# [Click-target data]

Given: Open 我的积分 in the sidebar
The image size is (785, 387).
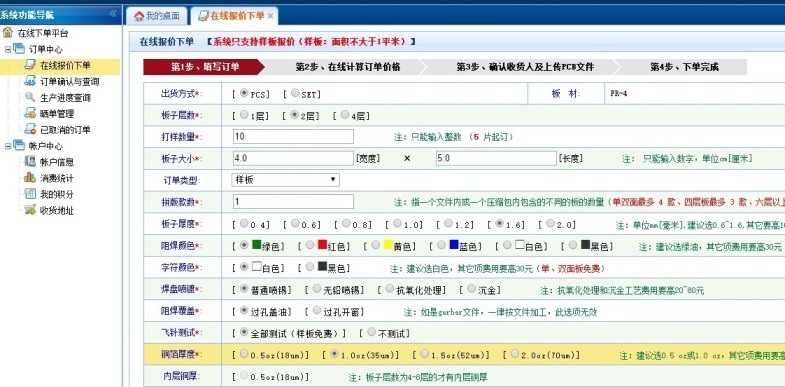Looking at the screenshot, I should pyautogui.click(x=57, y=194).
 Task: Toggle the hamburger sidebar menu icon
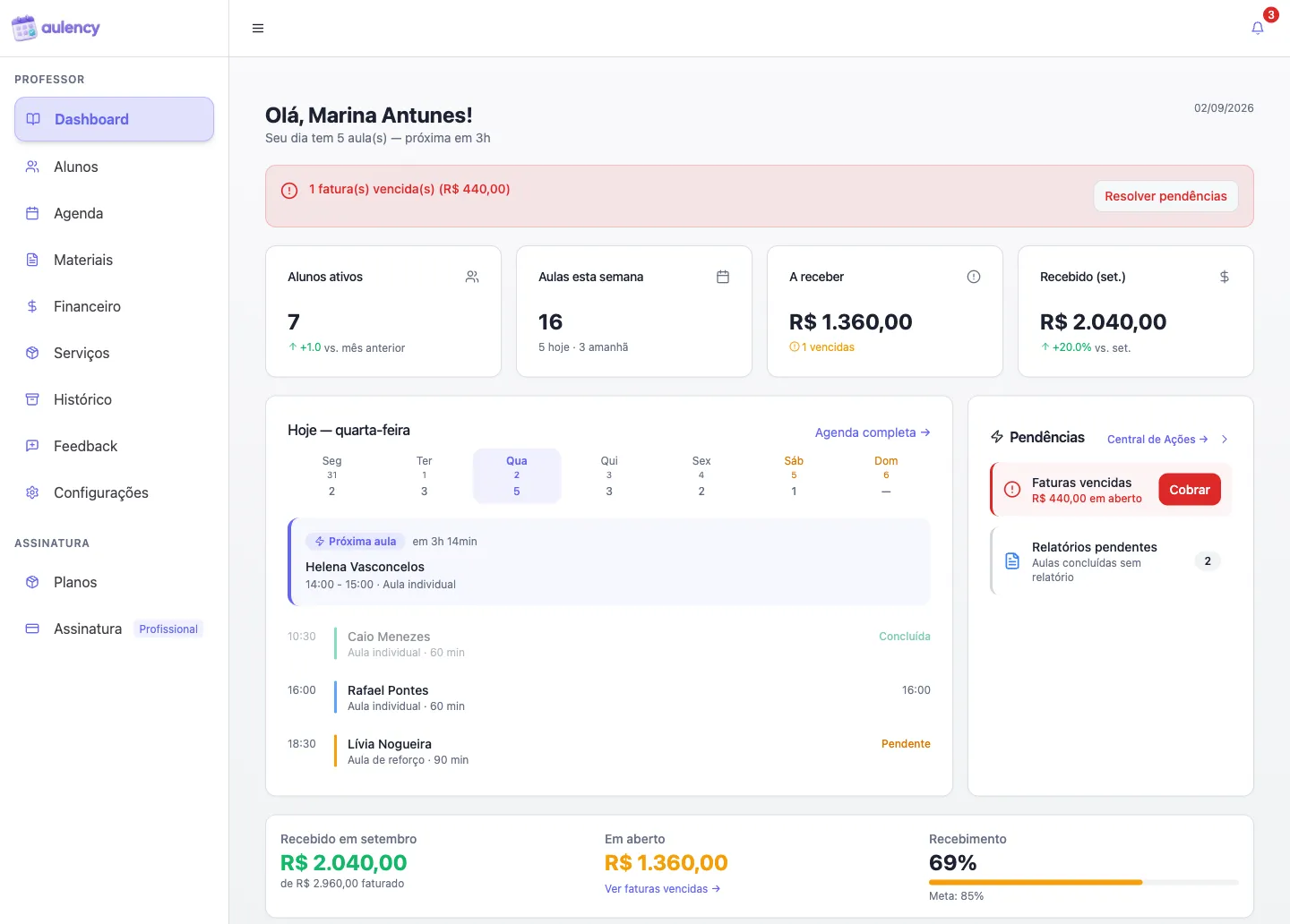pyautogui.click(x=258, y=29)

# [Set task]
Copy out every line of the entries above word for word, but omit the pictures.

# [Solution]
Given: Open 我的积分 in the sidebar
The image size is (785, 387).
Looking at the screenshot, I should pyautogui.click(x=57, y=194).
 Task: Toggle the hamburger sidebar menu icon
pyautogui.click(x=258, y=29)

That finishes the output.